Aim of the task
Reproduce, word for word, the stretch of the CRUSH Walls mural article from "They stood or" through "Center to participate.".

On Thursday afternoon at this year's CRUSH Walls Festival, a group of local families worked on a wall in the Denver Central Market parking lot.
They stood or knelt, painting between the lines drawn by artist Lindee Zimmer as Zimmer herself bustled around in a boat captain hat, chatting with family members or teaching kids to avoid painting over the neighboring murals. As they worked, a gradient of warm, swirling colors appeared on the wall before them, overlaid with the words "None are free until all are free."
When Zimmer was given a spot at this year's CRUSH, she knew she wanted to use it as an opportunity to involve the community. She reached out to a number of neighborhood schools. She enlisted the help of young local artists she'd been working with and invited families from The Salvation Army's Lambuth Family Center to participate.
"If a kid comes along," Zimmer said, "and they're like, 'Oh, they're painting! I want to paint!' I'll be like, 'OK, here's a brush!'"
That happened to Dani'Marie Brownle, a fifth grader who was passing by Zimmer's mural when Zimmer invited her to help. Brownle said she loves art and was excited to get the chance to work on the wall.
"When I was in first grade, my teacher didn't really believe in me. She let all the other kids tease me. I don't really have as much self esteem because of that," Brownle said. She was happy Zimmer asked her to join in. "It makes me feel kind of good, because I like to be a part of things."
Latifah Bannon was there with her children. She'd heard about the project at the Lambuth Center and saw it as an opportunity to do an activity as a family -- something they hadn't had the chance to do in a long time. She said it was exciting to create something lasting, something that other people would be able to see.
"It makes us feel like we're on our way," Bannon said, laughing. "On our way to the top."
Bannon said that a lot of her kids are interested in the arts -- in painting, music, clothing design, photography and architecture. She said that working with Zimmer might help to prepare them for a career in the art world.
One of Bannon's daughters, sixth grader Jordan Ward, loves to paint. She likes mixing the colors and making pretty things that inspire people. Ward learned to paint from watching YouTube videos at home, and said that it's nice to learn from an artist like Zimmer in person. She said that having someone to help her with her art takes some of the stress off of it.

Data excerpts
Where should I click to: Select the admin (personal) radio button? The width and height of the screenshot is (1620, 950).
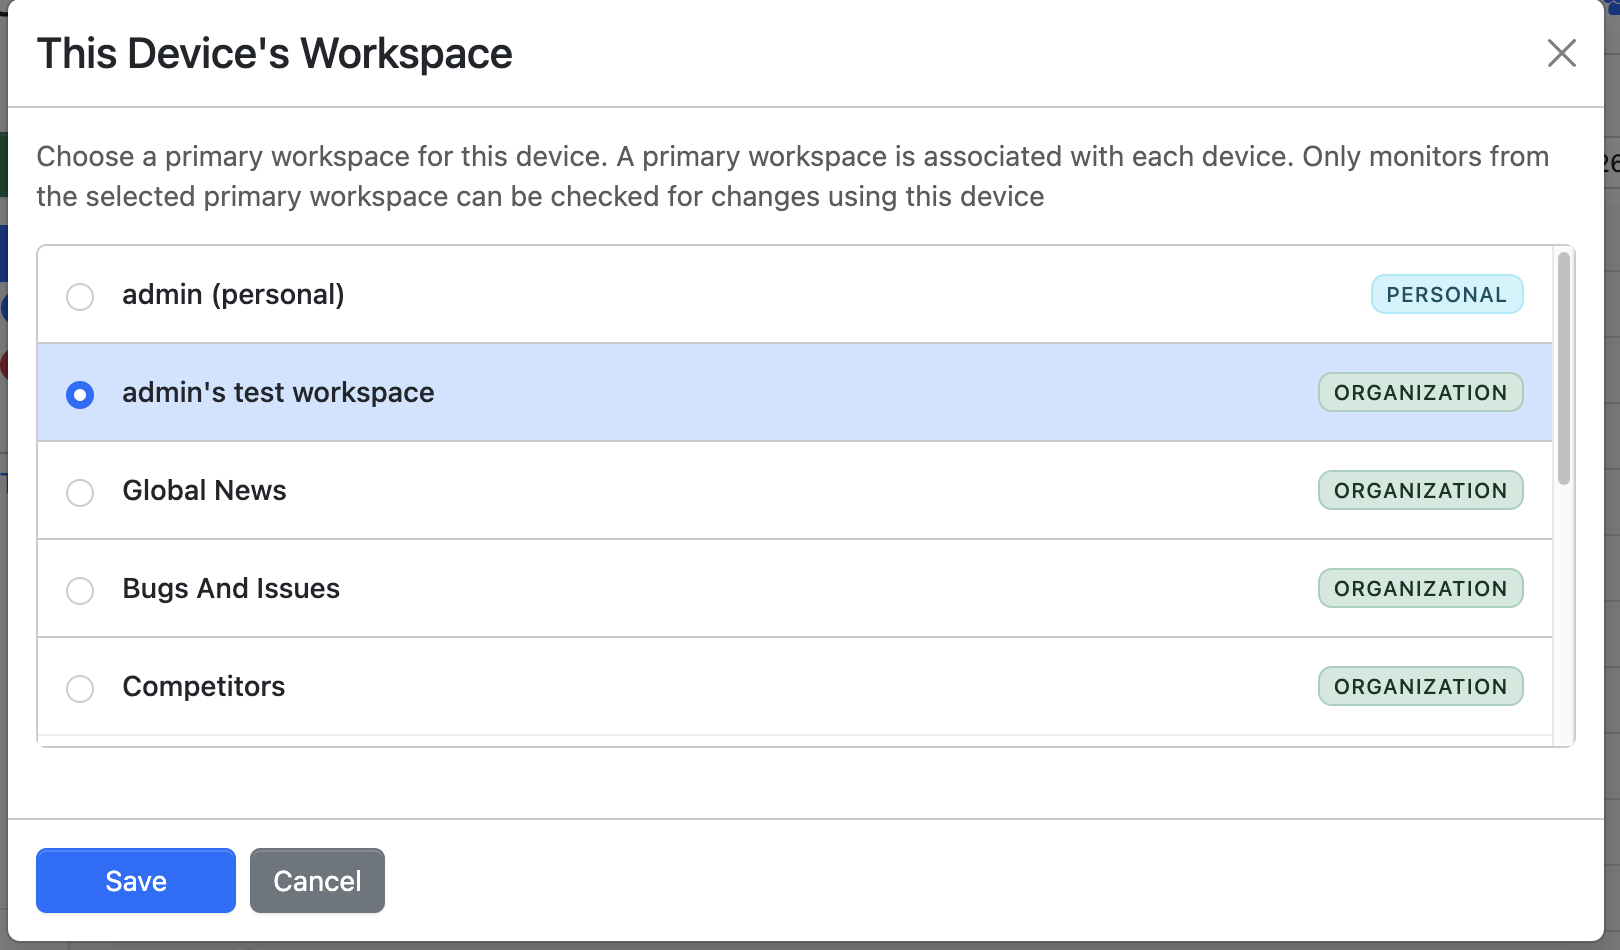click(x=80, y=296)
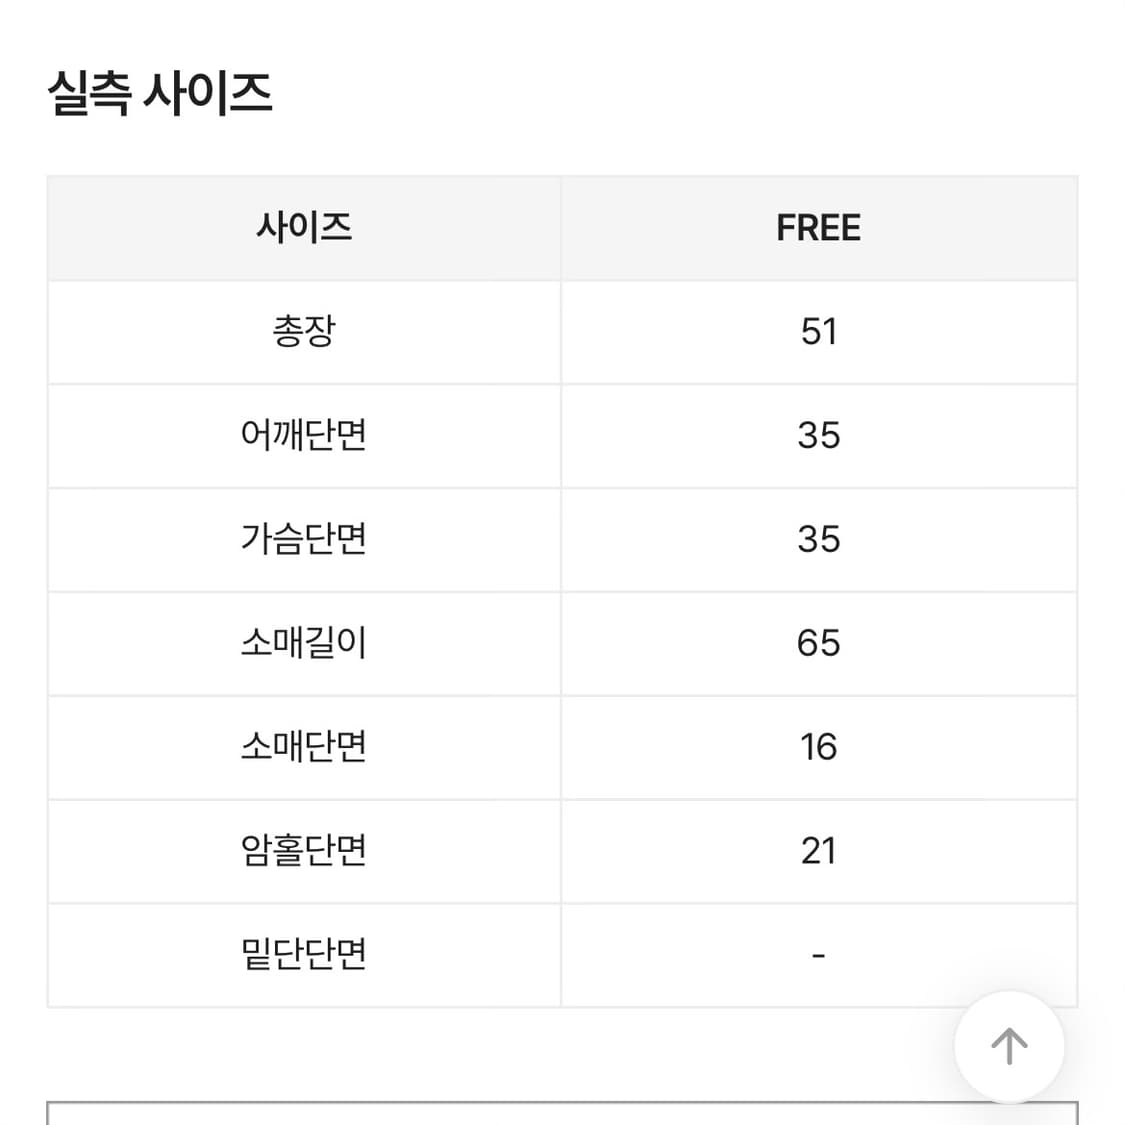Click the value 35 beside 어깨단면
This screenshot has height=1125, width=1125.
click(819, 436)
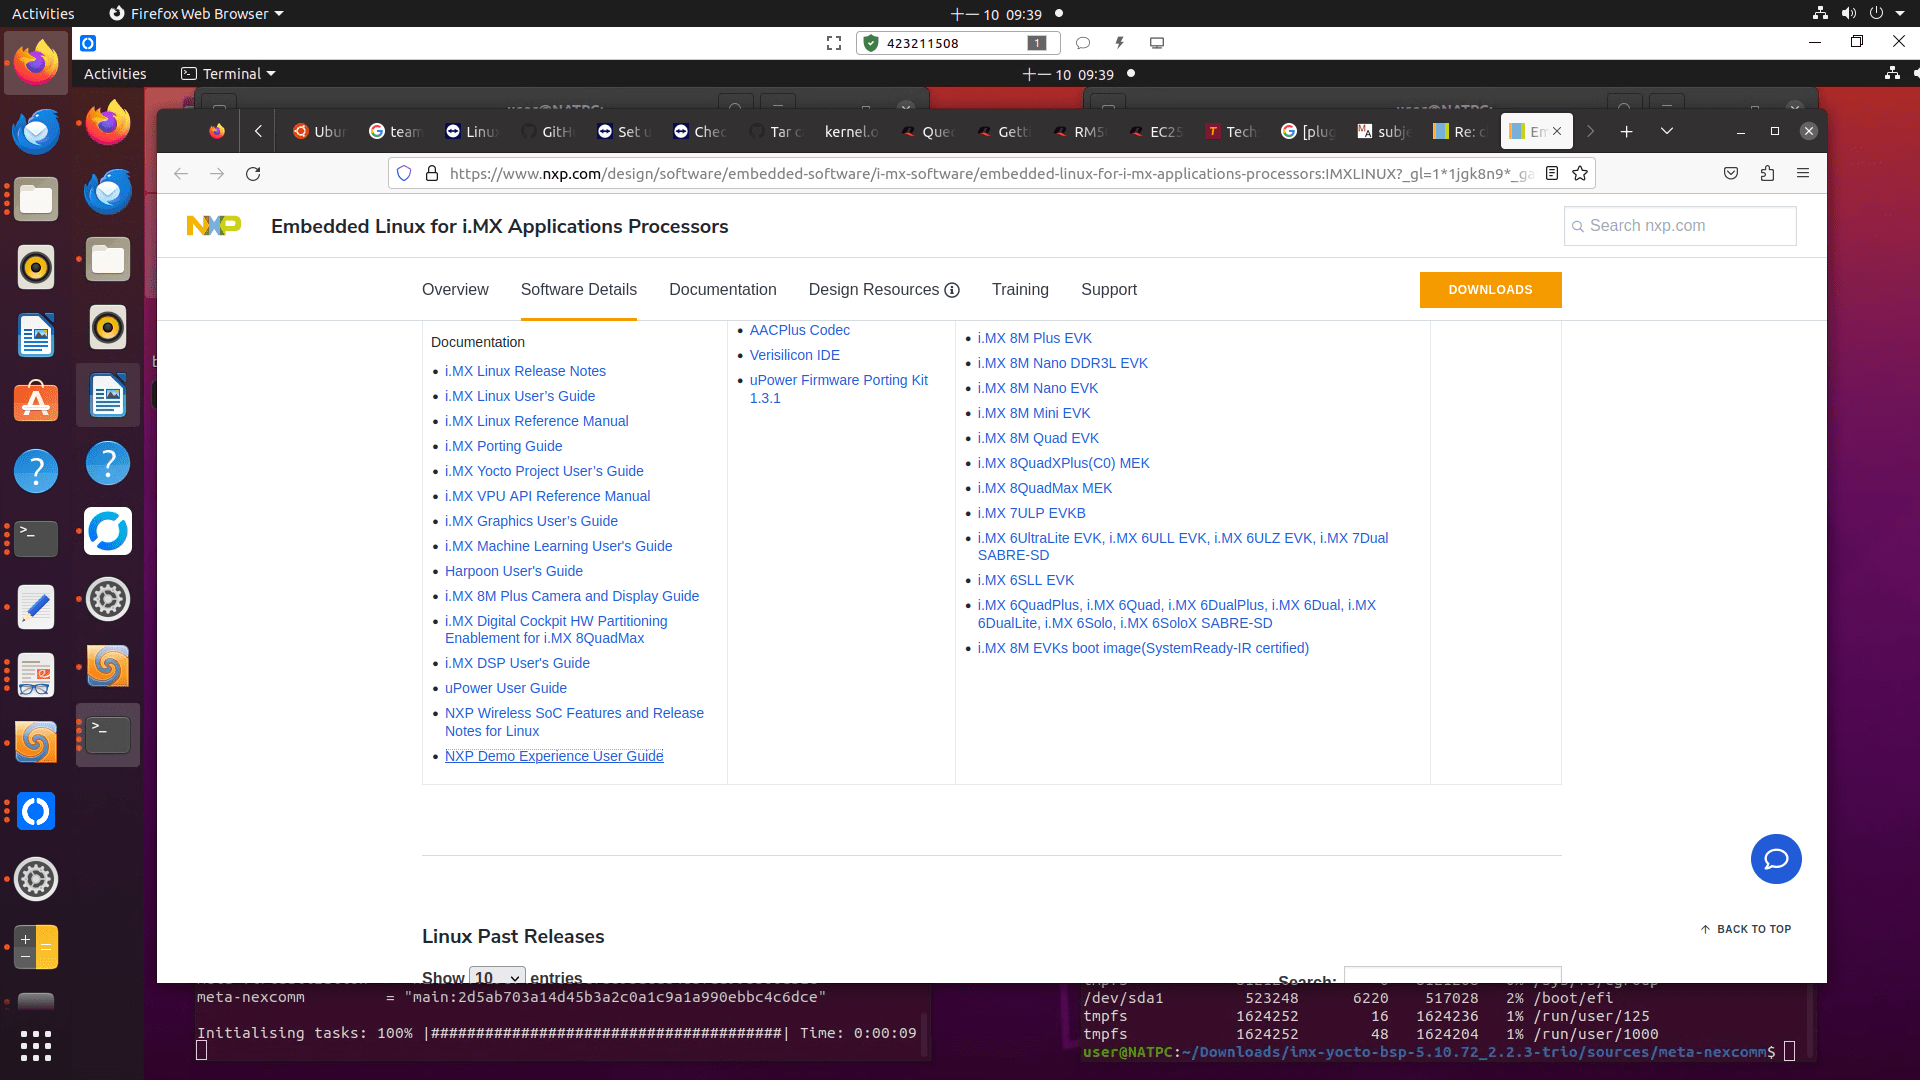Open the Terminal menu in the top bar
Screen dimensions: 1920x1080
[x=227, y=73]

Exercise solution
They stood or knelt, painting between the lines drawn by artist Lindee Zimmer as Zimmer herself bustled around in a boat captain hat, chatting with family members or teaching kids to avoid painting over the neighboring murals. As they worked, a gradient of warm, swirling colors appeared on the wall before them, overlaid with the words "None are free until all are free."
When Zimmer was given a spot at this year's CRUSH, she knew she wanted to use it as an opportunity to involve the community. She reached out to a number of neighborhood schools. She enlisted the help of young local artists she'd been working with and invited families from The Salvation Army's Lambuth Family Center to participate.